UK Parliament constituency (since 2024)

Bolton South and Walkden is a constituency of the House of Commons in the UK Parliament. Created as a result of the 2023 review of Westminster constituencies, it was first contested at the 2024 general election. Since 2024, it has been represented by Labour's Yasmin Qureshi, who was MP for the predecessor seat of Bolton South East from 2010 to 2024.

==Constituency profile==
The constituency is located in Greater Manchester and covers parts of the City of Salford and the Metropolitan Borough of Bolton. It is almost entirely urban or suburban and includes the southern areas of the large town of Bolton and the smaller towns of Walkden, Farnworth and Kearsley. Like much of Greater Manchester, the area has a history of textile manufacturing. Bolton was once a world centre for cotton spinning, and the area also has a history of coal mining.

Compared to national averages, deprivation in the constituency is high and residents have low levels of education and professional employment. The constituency is more ethnically diverse than the rest of Greater Manchester and the rest of the country; 65% of residents are White, 24% are Asian (mostly Pakistani) and 6% are Black. White people make up over 90% of residents in Walkden and Kearsley, whilst Asians are a majority of the population in parts of Bolton.

At the most recent local council elections in 2024, most areas in the constituency elected Labour Party councillors, although independents were elected in Farnworth and Kearsley.
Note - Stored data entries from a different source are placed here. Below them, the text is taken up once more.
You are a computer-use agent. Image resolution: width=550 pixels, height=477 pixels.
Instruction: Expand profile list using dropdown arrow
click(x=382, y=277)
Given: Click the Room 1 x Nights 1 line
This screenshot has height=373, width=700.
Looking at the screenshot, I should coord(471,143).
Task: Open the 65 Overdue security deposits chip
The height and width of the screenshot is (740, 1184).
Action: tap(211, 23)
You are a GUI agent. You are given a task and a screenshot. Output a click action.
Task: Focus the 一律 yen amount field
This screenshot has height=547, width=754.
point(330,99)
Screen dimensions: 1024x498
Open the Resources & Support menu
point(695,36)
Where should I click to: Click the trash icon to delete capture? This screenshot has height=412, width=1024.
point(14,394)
Voters in the constituency strongly supported leaving the European Union in the 2016 referendum, with an estimated 63% voting in favour of Brexit.

==Boundaries==
Further to the 2023 boundary review, the constituency was defined as comprising the following (as they existed on 1 December 2020):

- The Metropolitan Borough of Bolton wards of Farnworth, Great Lever, Harper Green, Kearsley, and Rumworth.
- The City of Salford wards of Little Hulton, Walkden North, and Walkden South.

The Bolton Borough wards were formerly part of Bolton South East and the Salford City wards part of Worsley and Eccles South - with both constituencies being abolished as a result of the 2023 review.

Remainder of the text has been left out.